- Records from a data source:
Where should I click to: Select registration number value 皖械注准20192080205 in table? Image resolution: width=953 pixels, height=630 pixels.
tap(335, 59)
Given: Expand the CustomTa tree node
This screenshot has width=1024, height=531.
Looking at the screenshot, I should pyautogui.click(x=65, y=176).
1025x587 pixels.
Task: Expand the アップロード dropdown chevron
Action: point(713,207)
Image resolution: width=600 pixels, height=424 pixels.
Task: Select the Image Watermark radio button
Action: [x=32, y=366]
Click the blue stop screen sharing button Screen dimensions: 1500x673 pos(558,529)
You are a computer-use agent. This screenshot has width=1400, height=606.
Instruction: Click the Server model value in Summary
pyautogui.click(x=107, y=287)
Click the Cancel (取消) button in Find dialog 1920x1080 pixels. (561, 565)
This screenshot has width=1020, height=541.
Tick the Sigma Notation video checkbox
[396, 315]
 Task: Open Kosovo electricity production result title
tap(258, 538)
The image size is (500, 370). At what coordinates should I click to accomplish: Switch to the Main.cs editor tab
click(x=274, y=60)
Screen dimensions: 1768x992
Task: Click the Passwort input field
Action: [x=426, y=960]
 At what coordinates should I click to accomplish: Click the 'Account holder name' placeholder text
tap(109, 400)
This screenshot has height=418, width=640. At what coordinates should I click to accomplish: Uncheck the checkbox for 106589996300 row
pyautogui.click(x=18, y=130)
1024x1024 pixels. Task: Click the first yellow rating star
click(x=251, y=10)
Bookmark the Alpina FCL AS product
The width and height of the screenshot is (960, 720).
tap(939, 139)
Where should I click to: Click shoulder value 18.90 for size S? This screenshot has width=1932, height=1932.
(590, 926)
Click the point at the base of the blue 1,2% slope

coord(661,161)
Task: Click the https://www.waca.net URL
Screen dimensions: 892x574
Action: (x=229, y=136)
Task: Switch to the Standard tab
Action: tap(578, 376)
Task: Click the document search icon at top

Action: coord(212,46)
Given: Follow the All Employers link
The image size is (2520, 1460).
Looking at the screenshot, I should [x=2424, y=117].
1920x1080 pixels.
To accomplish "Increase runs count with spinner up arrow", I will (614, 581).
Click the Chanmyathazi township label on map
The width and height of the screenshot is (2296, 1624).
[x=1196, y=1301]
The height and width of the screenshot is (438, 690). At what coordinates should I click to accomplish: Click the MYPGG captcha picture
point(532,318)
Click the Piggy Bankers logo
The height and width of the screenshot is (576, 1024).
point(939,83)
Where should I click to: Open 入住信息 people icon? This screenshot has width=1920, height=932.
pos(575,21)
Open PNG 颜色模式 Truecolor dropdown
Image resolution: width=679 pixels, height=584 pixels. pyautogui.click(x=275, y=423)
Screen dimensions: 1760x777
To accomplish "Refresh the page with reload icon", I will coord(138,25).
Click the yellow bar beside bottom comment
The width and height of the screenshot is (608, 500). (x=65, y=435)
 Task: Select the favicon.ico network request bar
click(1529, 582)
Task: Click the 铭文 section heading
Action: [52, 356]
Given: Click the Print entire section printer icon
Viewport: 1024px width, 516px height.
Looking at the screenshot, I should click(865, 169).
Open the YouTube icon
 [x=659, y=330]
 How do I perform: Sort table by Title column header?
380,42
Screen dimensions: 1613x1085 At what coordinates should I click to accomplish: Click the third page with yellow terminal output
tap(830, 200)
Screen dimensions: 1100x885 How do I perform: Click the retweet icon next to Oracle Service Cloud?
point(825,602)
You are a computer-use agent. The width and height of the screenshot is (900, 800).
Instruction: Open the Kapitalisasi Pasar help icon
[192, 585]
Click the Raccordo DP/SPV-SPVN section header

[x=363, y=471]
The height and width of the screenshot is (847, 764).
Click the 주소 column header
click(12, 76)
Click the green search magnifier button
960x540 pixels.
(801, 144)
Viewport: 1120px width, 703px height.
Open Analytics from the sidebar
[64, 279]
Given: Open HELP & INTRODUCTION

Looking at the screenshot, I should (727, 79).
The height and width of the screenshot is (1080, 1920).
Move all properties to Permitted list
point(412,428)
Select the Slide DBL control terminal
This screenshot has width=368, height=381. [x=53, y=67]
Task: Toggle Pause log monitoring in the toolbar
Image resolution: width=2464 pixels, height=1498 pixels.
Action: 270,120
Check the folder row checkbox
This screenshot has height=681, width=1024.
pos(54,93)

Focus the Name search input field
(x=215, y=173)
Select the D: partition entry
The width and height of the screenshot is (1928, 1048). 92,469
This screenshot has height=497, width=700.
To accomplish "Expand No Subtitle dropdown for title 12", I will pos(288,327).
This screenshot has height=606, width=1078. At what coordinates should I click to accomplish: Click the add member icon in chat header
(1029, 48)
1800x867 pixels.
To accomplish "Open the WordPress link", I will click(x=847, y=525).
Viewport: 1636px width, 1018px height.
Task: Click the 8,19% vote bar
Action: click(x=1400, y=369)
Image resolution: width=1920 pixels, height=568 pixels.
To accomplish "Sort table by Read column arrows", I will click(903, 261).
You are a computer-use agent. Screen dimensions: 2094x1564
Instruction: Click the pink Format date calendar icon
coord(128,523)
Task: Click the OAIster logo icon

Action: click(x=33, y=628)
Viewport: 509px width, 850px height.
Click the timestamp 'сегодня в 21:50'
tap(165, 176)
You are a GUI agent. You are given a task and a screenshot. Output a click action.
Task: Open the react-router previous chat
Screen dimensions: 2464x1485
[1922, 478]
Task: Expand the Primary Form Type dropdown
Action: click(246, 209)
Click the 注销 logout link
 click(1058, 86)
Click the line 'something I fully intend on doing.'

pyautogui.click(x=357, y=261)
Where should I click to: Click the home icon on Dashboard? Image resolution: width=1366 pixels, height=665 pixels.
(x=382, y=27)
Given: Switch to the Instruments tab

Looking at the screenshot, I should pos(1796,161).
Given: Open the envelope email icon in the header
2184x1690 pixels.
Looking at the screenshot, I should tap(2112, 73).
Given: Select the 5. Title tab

- Written request:
Rewrite the stretch from the line containing "Where should I click to: Click shoulder" through the line containing "The width and height of the screenshot is (608, 500).", changing every "icon" to "symbol" and keeping all else unchanged.

- Final result:
Where should I click to: Click shoulder value 18.90 for size S? This screenshot has width=1932, height=1932.
(590, 926)
Click the point at the base of the blue 1,2% slope

coord(661,161)
Task: Click the https://www.waca.net URL
Screen dimensions: 892x574
Action: (x=229, y=136)
Task: Switch to the Standard tab
Action: tap(578, 376)
Task: Click the document search symbol at top

Action: coord(212,46)
Given: Follow the All Employers link
The image size is (2520, 1460).
Looking at the screenshot, I should [x=2424, y=117].
1920x1080 pixels.
To accomplish "Increase runs count with spinner up arrow", I will (614, 581).
Click the Chanmyathazi township label on map
The width and height of the screenshot is (2296, 1624).
[x=1196, y=1301]
The height and width of the screenshot is (438, 690). At what coordinates should I click to accomplish: Click the MYPGG captcha picture
point(532,318)
Click the Piggy Bankers logo
The height and width of the screenshot is (576, 1024).
point(939,83)
Where should I click to: Open 入住信息 people symbol? This screenshot has width=1920, height=932.
pos(575,21)
Open PNG 颜色模式 Truecolor dropdown
Image resolution: width=679 pixels, height=584 pixels. pyautogui.click(x=275, y=423)
Screen dimensions: 1760x777
To accomplish "Refresh the page with reload symbol", I will coord(138,25).
Click the yellow bar beside bottom comment
The width and height of the screenshot is (608, 500). (x=65, y=435)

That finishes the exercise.